Genomic data analysis

In personalized medicine, REST APIs enable the integration of genomic data analysis tools with clinical systems. Healthcare providers can use these tools to understand how a patient's genetic makeup might influence their response to certain medications or their risk of developing specific diseases. A use case could involve an oncologist using a genomic data analysis tool, accessed via an API, to select the most effective chemotherapy regimen based on the genetic markers of a patient's tumor.

See also: What is genomic data?

The benefits of using REST API’s 

1. Simplicity and ease of use: REST APIs use standard HTTP methods, making them easy to understand and implement. The use of familiar HTTP operations (GET, POST, PUT, DELETE) simplifies the development process for creating, reading, updating, and deleting resources.
2. Statelessness: REST APIs are stateless, meaning that each request from a client to a server must contain all the information the server needs to fulfill the request. The server does not need to store session information, which simplifies the architecture and improves scalability and reliability.
3. Scalability: The stateless nature of REST also contributes to its scalability. Since the server does not need to maintain session state, it's easier to scale an application horizontally by adding more servers.
4. Cacheability: Responses from REST APIs can be explicitly marked as cacheable or non-cacheable, allowing clients to cache responses and improve performance by reducing the need to repetitively fetch the same data.
5. Uniform interface: REST APIs are designed around the principle of a uniform interface, which simplifies the architecture by decoupling the implementation of the server's functionality from the services it provides.
6. Platform and language independence: REST APIs work with standard HTTP and can be handled by any tool or library that can make HTTP requests. This makes REST APIs accessible from any programming language or platform that can interact with the web.
7. Fast performance and lower server load: By using methods like caching, REST APIs can reduce the number of interactions between the client and the server, leading to faster performance and lower server load.
8. Interoperability and integration: REST APIs facilitate the interaction between systems on the internet, making it easier to integrate with external services and systems.

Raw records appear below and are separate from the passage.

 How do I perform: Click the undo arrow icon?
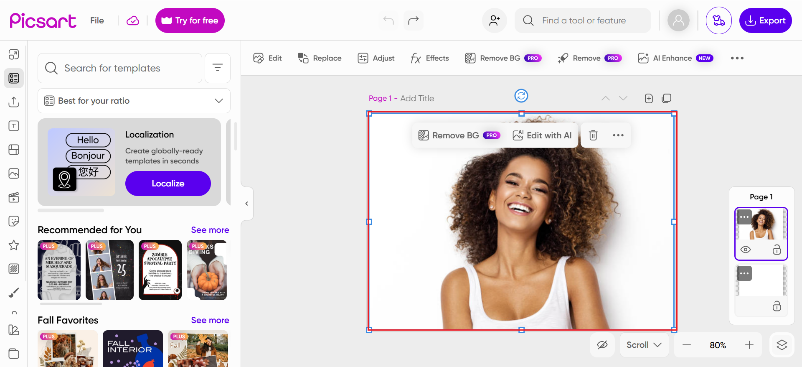[x=388, y=20]
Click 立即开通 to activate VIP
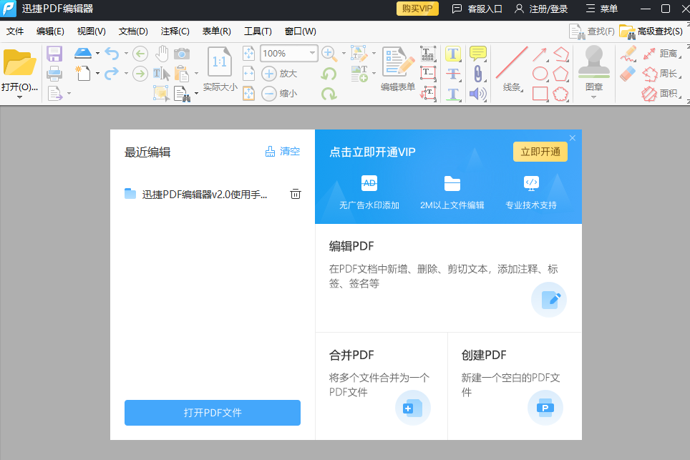This screenshot has height=460, width=690. coord(540,152)
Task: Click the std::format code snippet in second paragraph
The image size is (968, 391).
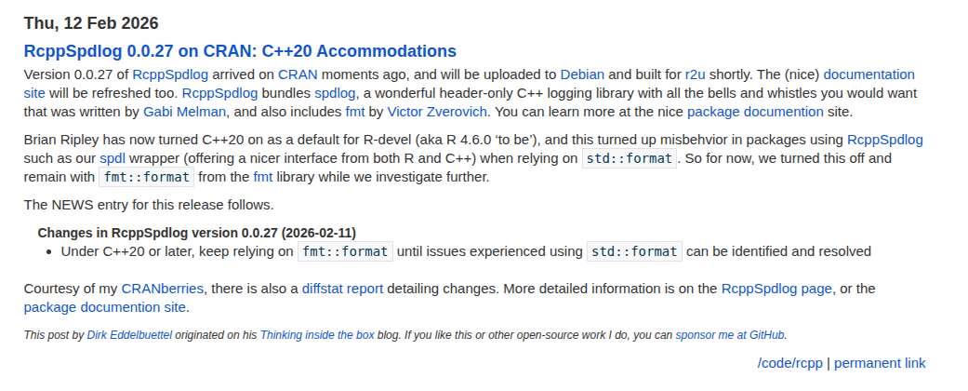Action: pos(630,158)
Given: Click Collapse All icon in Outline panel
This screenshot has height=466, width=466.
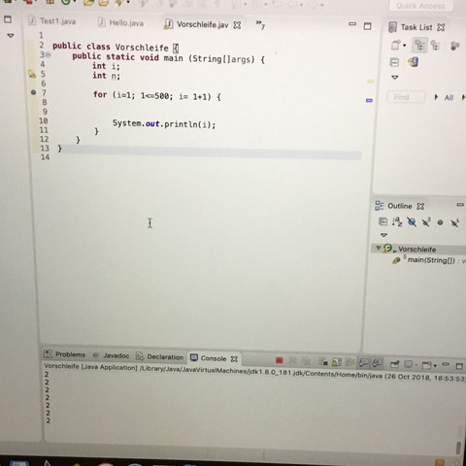Looking at the screenshot, I should pos(383,221).
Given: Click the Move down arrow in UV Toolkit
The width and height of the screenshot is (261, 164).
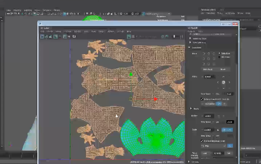Looking at the screenshot, I should 223,88.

See also: Top 10 HIPAA compliant email services

FAQs

Can REST APIs be used for any type of application?

Yes, REST APIs are versatile and can be used for a wide range of applications, from small personal projects to large-scale enterprise systems. They are particularly well-suited for web and mobile applications that require communication with a server to fetch, update, or delete data.

What is the difference between REST APIs and SOAP APIs?

REST APIs and SOAP (Simple Object Access Protocol) APIs are both used for web services, but they differ in complexity, standards, and use cases. REST is based on HTTP and is more lightweight and flexible, making it ideal for web applications. SOAP is a protocol with strict standards, providing built-in security and transaction compliance, making it suitable for enterprise-level web services with high security and reliability requirements.

What are some common uses for REST APIs?

• Integrating third-party services into applications (e.g., payment gateways, social media services).
• Developing client-server applications where the client can be a web browser, mobile app, or another server.
• Creating web services that need to be accessible from various devices and platforms.
• Managing the interaction between microservices in a microservices architecture.